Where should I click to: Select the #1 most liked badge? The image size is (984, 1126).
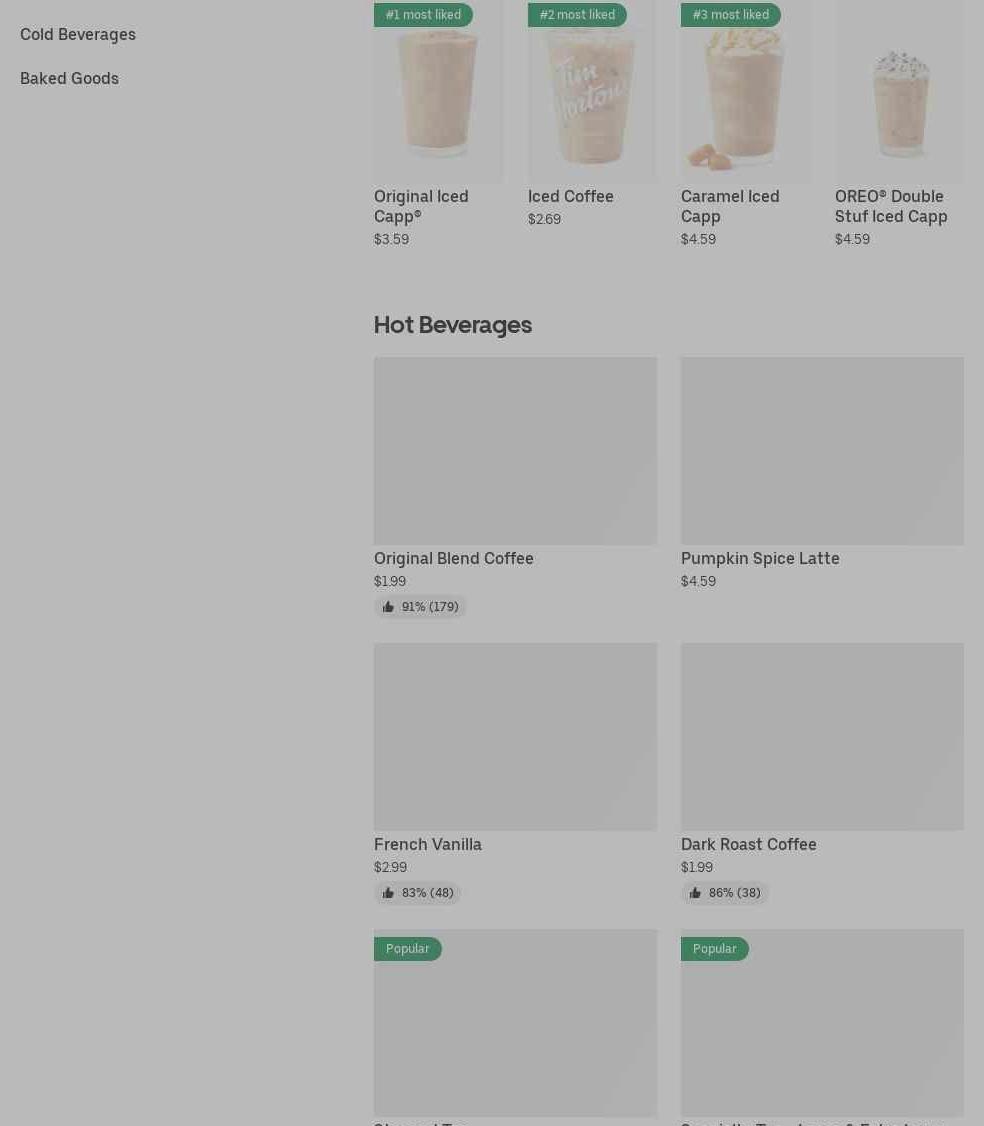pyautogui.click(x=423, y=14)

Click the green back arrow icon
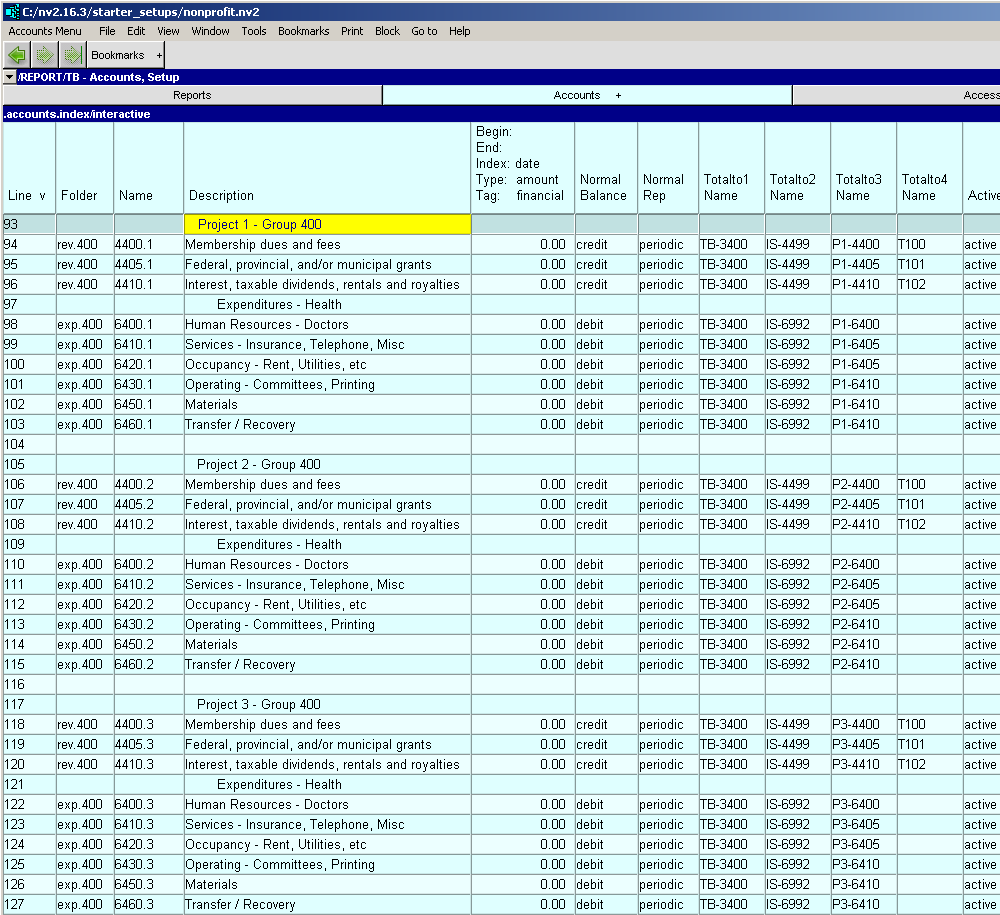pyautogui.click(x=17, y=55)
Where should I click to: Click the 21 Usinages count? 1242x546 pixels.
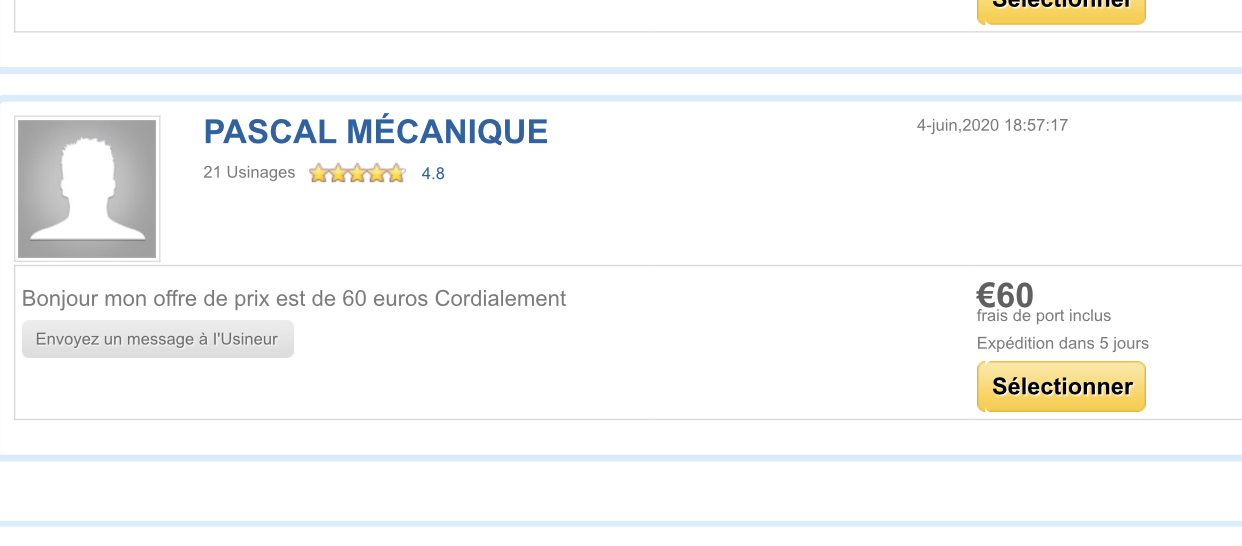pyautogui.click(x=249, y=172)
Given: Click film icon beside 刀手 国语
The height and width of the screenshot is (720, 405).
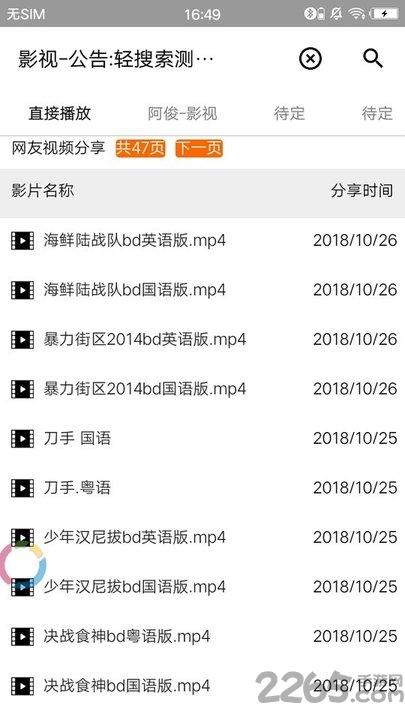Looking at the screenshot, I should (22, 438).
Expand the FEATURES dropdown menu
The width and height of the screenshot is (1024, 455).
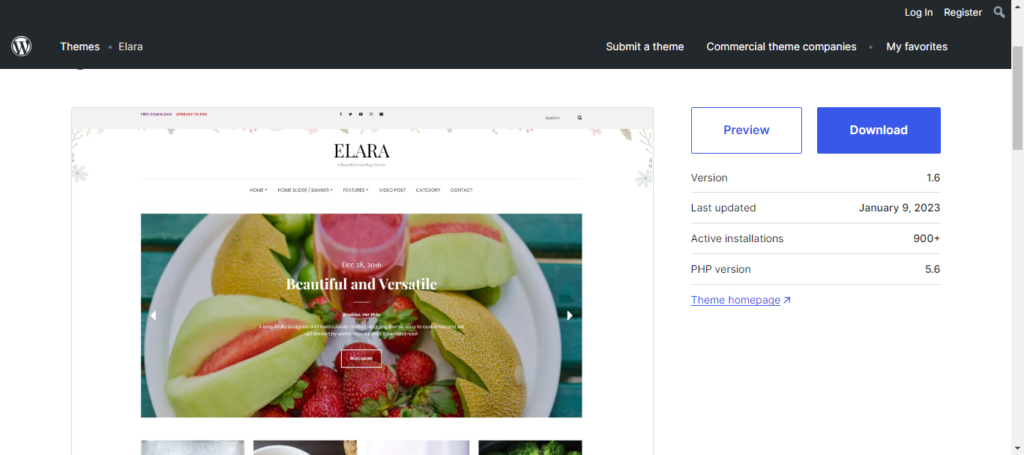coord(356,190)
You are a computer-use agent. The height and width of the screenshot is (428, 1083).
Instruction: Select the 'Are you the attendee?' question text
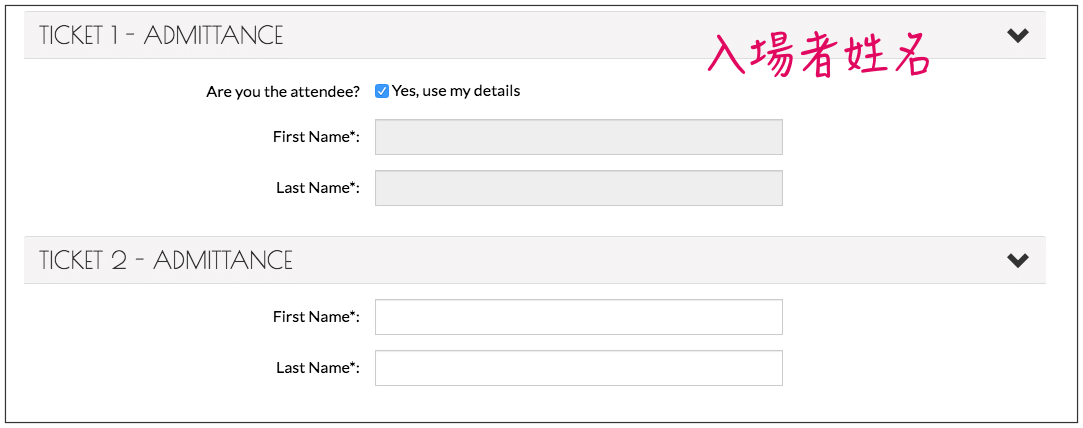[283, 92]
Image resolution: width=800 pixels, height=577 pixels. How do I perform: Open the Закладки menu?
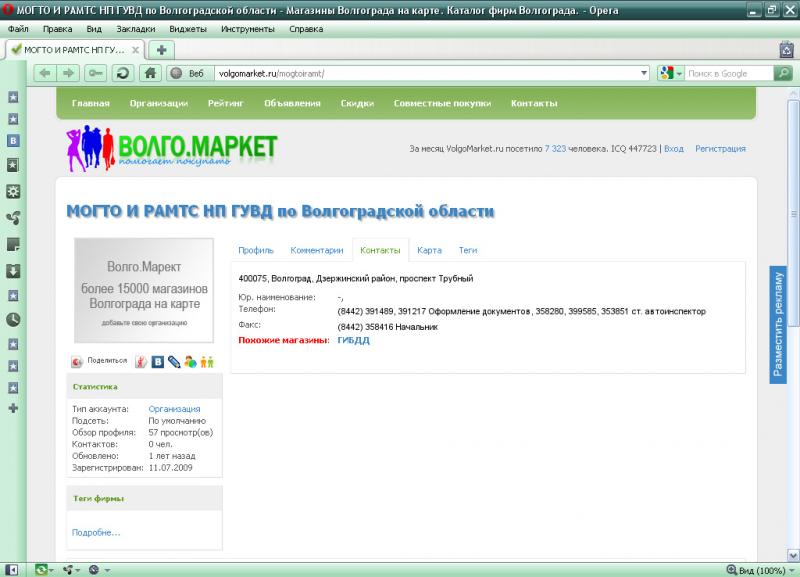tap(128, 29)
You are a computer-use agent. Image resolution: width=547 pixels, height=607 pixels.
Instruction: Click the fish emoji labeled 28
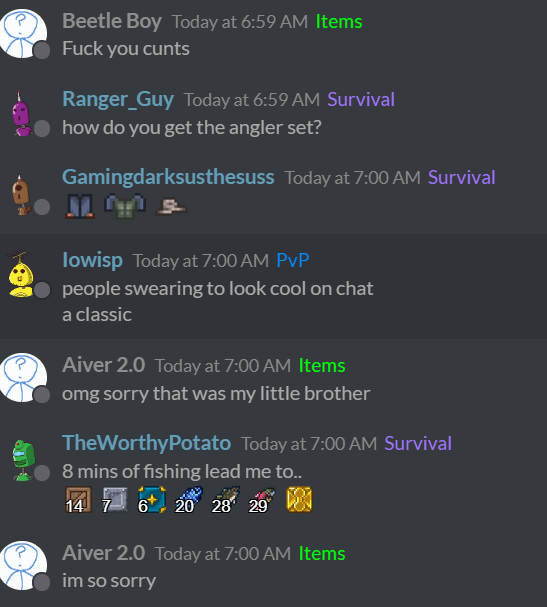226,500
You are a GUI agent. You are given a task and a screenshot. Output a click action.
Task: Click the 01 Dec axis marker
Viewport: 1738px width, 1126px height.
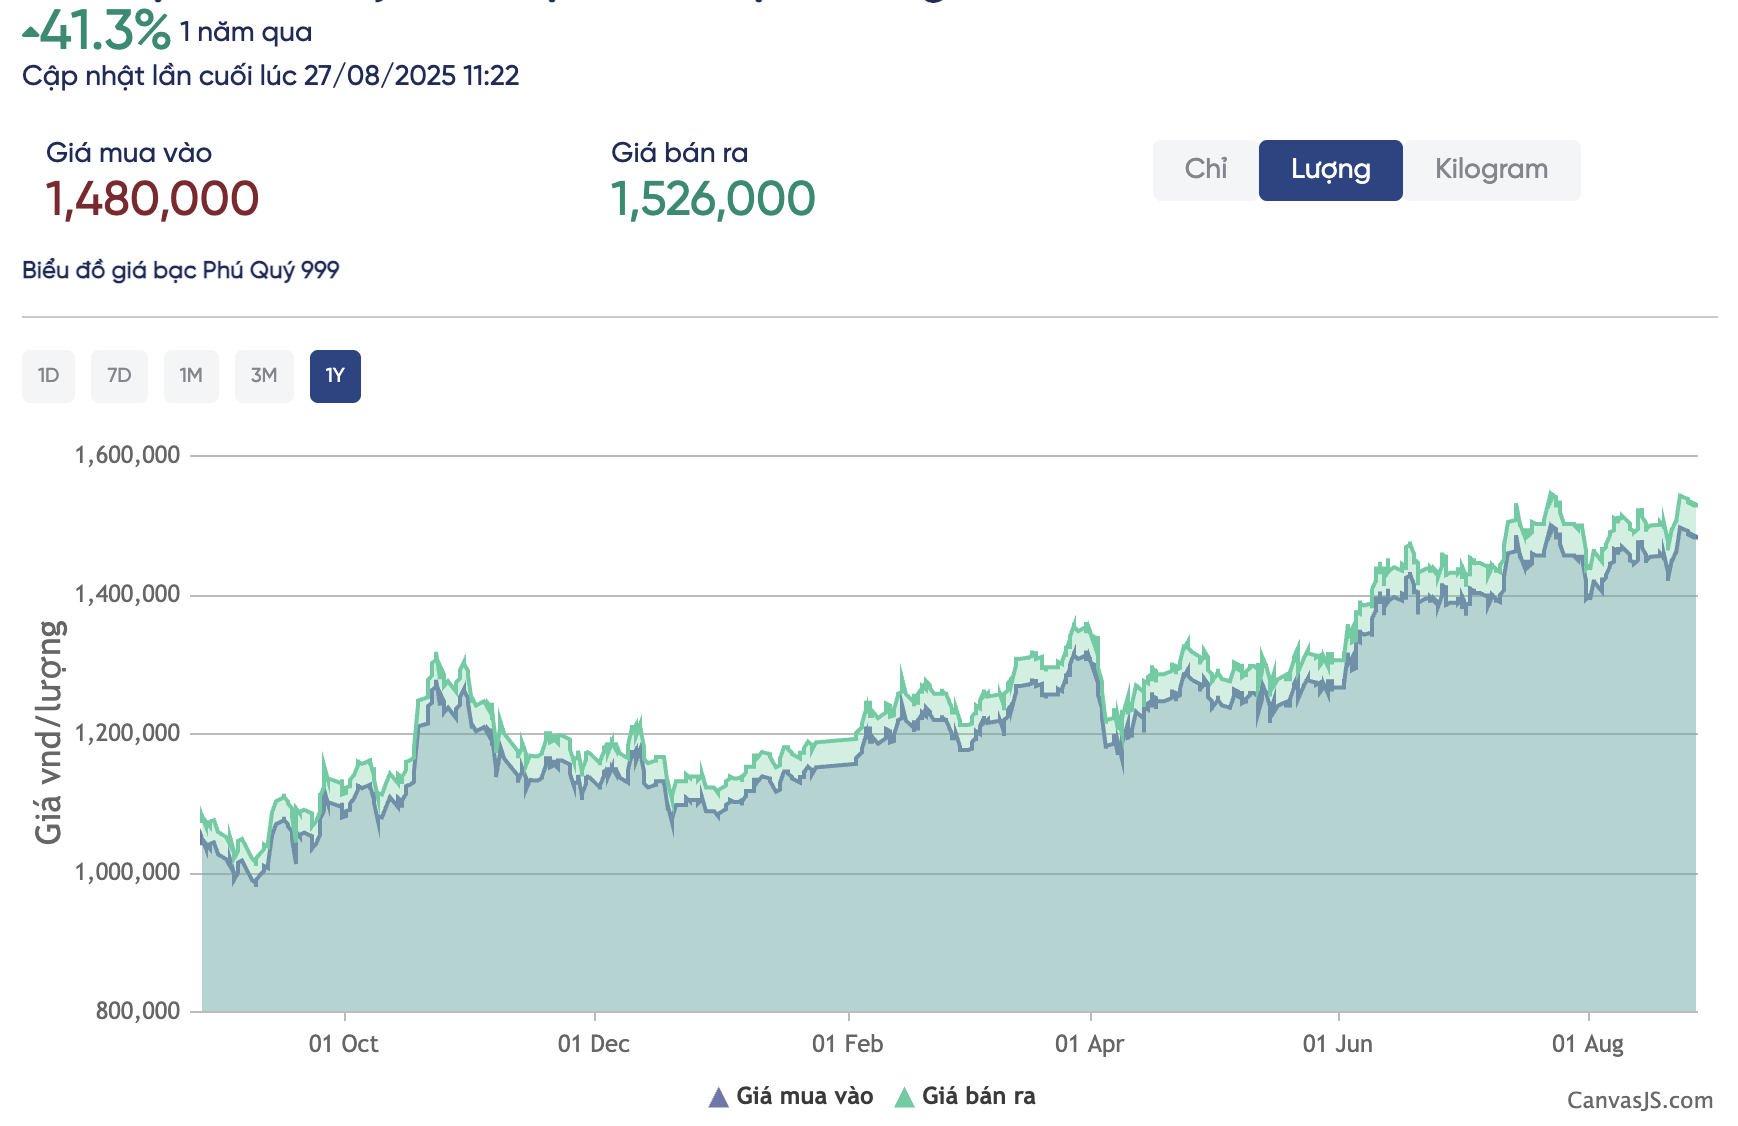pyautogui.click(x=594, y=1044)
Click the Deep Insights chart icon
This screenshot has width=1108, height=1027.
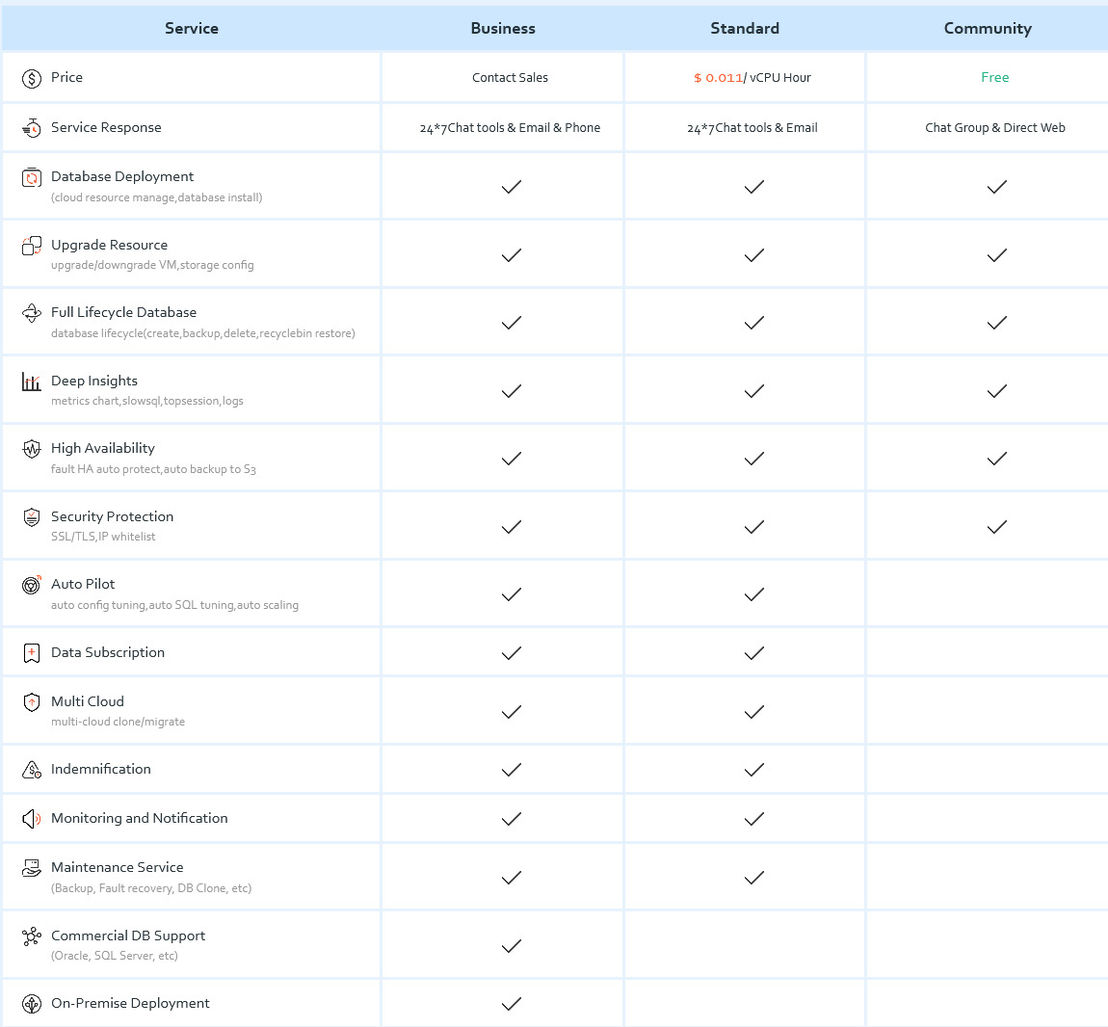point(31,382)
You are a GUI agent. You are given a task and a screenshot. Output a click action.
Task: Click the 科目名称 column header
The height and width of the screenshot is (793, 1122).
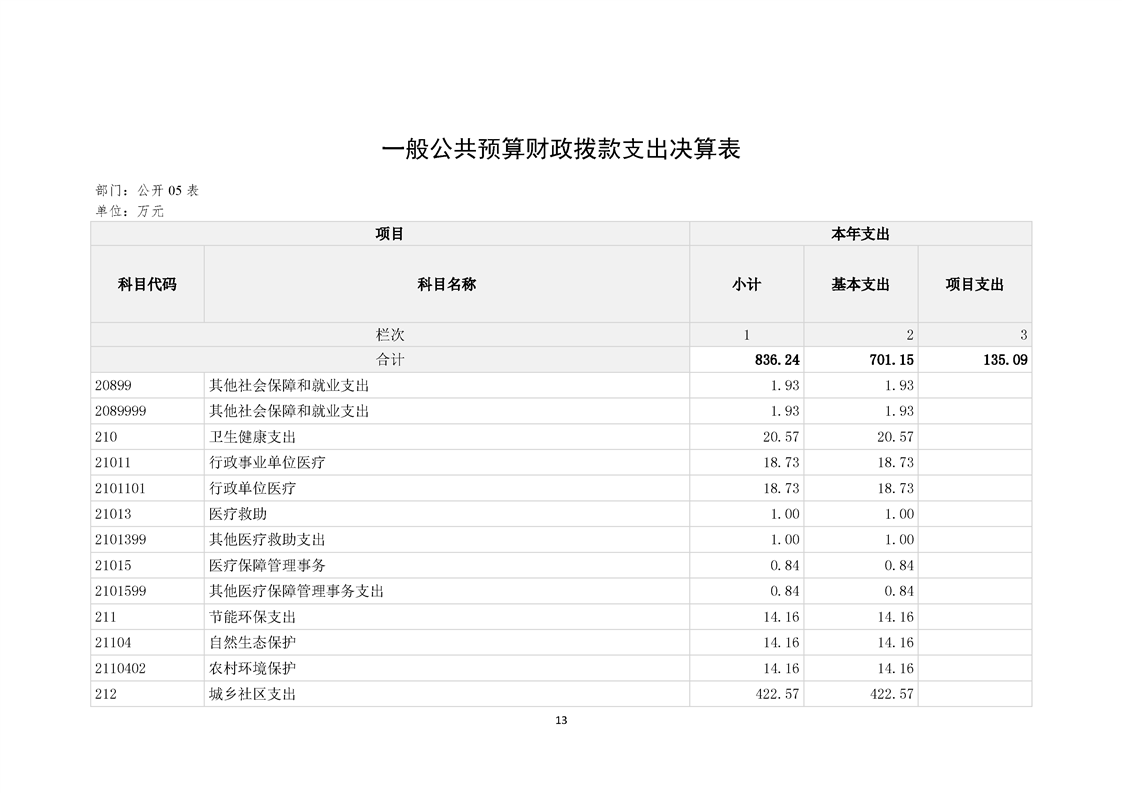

Exercise details> Reproduce, word for word, only the lines in the records above from the line with "You are a computer-use agent. Image" through the line with "Task: Click the 01 Dec axis marker", including both ends; omit the pictures.

Response>
You are a computer-use agent. Image resolution: width=547 pixels, height=607 pixels.
Instruction: Click the fish emoji labeled 28
226,500
You are a GUI agent. You are given a task and a screenshot. Output a click action.
Task: Click the 01 Dec axis marker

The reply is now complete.